RECORDS FOR THIS EXERCISE —
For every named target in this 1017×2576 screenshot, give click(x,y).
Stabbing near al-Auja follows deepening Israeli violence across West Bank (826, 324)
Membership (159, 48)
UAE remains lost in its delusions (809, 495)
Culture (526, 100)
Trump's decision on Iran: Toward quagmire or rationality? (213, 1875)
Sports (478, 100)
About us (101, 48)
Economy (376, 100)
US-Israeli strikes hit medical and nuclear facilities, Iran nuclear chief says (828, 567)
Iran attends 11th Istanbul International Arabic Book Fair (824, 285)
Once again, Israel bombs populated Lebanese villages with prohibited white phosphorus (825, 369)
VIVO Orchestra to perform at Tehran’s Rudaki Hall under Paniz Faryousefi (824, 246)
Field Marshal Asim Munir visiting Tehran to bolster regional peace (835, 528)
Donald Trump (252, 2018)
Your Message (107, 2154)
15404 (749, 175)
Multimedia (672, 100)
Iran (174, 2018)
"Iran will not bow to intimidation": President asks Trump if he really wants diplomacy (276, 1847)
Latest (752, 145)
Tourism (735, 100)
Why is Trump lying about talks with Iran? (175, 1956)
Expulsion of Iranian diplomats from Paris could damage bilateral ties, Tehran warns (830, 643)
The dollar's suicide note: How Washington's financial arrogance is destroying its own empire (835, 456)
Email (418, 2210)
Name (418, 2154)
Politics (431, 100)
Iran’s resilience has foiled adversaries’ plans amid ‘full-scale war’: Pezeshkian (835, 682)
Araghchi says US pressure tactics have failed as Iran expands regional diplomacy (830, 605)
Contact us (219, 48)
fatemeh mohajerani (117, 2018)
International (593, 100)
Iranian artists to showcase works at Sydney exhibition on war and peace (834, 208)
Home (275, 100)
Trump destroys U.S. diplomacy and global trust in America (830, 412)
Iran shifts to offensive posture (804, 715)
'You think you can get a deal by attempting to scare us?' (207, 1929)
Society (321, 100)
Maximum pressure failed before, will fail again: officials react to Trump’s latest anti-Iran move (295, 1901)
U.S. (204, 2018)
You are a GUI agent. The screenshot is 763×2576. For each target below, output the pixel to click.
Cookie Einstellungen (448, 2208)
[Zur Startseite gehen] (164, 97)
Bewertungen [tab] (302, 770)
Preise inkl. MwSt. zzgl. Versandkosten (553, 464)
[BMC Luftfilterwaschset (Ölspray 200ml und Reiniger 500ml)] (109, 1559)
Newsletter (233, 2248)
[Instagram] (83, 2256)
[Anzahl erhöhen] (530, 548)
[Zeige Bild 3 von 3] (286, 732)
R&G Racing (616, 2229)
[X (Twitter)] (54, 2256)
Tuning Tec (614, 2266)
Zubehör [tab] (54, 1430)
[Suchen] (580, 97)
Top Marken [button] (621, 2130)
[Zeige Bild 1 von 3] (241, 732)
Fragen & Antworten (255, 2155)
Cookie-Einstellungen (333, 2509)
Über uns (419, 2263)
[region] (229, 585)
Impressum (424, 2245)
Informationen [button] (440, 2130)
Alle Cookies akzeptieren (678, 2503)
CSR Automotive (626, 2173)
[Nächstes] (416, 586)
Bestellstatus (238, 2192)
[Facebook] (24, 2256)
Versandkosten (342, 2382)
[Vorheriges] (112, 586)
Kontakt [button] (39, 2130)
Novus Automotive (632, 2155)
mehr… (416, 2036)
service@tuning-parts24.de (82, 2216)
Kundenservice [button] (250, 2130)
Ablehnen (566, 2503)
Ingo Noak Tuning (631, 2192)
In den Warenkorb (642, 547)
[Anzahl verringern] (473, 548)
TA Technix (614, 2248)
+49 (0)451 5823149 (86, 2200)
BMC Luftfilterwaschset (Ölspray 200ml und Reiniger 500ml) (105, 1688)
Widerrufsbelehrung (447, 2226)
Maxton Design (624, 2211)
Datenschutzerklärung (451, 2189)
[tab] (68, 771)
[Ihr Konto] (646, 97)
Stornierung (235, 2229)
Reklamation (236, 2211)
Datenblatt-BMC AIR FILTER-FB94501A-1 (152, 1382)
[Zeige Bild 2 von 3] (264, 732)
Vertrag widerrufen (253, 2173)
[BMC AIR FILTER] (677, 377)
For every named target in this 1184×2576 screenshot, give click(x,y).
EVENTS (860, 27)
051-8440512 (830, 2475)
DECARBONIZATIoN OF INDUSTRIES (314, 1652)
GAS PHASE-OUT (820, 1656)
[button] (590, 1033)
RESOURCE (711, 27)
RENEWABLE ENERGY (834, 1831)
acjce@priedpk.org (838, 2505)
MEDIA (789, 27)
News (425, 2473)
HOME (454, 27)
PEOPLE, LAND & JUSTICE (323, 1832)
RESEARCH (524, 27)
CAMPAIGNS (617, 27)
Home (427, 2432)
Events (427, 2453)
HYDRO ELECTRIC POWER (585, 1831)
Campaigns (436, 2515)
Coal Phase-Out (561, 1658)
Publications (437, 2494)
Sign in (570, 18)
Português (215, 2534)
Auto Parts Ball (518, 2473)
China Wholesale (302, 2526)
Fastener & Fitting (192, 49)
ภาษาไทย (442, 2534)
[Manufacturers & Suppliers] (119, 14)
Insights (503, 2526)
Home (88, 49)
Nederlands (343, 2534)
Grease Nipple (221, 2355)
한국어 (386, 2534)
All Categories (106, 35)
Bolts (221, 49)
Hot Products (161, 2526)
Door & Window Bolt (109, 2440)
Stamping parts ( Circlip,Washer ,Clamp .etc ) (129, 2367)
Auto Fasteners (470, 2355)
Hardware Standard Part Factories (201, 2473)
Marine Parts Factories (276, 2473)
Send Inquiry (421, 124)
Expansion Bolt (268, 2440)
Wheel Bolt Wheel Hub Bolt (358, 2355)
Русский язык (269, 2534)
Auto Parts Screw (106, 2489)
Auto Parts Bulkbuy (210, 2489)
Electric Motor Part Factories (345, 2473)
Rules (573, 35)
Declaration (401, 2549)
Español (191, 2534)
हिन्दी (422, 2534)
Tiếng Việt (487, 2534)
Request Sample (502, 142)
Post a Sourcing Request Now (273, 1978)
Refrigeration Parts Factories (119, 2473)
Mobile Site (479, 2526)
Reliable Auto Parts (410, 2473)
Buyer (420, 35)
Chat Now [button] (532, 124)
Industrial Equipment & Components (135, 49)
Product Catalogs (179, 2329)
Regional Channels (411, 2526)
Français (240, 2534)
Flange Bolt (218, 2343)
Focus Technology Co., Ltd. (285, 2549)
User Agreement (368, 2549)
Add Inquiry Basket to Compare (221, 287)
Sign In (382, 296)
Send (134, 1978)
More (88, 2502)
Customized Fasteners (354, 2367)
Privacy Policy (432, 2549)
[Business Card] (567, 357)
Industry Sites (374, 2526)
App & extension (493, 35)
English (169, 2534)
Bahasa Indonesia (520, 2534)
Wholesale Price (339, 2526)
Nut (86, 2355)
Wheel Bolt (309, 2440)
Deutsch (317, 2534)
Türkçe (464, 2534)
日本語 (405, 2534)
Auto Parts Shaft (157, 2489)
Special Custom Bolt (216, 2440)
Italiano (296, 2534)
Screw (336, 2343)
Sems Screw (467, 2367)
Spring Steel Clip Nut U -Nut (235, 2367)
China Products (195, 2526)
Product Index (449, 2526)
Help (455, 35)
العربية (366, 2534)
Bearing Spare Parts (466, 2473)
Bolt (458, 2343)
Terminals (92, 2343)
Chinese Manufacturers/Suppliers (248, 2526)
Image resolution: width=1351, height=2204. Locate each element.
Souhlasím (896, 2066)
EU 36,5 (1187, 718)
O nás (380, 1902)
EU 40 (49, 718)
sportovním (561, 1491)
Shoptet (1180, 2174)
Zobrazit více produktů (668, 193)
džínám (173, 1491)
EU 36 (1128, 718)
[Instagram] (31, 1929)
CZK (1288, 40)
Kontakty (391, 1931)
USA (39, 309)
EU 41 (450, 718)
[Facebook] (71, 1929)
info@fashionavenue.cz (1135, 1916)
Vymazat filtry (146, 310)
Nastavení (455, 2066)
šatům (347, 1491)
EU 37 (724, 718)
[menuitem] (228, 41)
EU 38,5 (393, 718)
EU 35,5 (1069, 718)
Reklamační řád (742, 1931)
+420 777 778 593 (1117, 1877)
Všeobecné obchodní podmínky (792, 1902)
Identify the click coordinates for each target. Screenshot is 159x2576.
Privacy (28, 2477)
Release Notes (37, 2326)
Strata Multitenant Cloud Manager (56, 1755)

YOUR INSTRUCTIONS — From the material above, set down exactly the lines between the line holding "International (593, 100)" and the line holding "[Instagram] (83, 2256)", inclusive. Include nothing else.

TASK RESPONSE —
International (593, 100)
Iranian artists to showcase works at Sydney exhibition on war and peace (834, 208)
Home (275, 100)
Trump destroys U.S. diplomacy and global trust in America (830, 412)
Iran shifts to offensive posture (804, 715)
'You think you can get a deal by attempting to scare us?' (207, 1929)
Society (321, 100)
Maximum pressure failed before, will fail again: officials react to Trump’s latest anti-Iran move (295, 1901)
U.S. (204, 2018)
You are a GUI agent. The screenshot is 763×2576. For each target below, output the pixel to click.
Cookie Einstellungen (448, 2208)
[Zur Startseite gehen] (164, 97)
Bewertungen [tab] (302, 770)
Preise inkl. MwSt. zzgl. Versandkosten (553, 464)
[BMC Luftfilterwaschset (Ölspray 200ml und Reiniger 500ml)] (109, 1559)
Newsletter (233, 2248)
[Instagram] (83, 2256)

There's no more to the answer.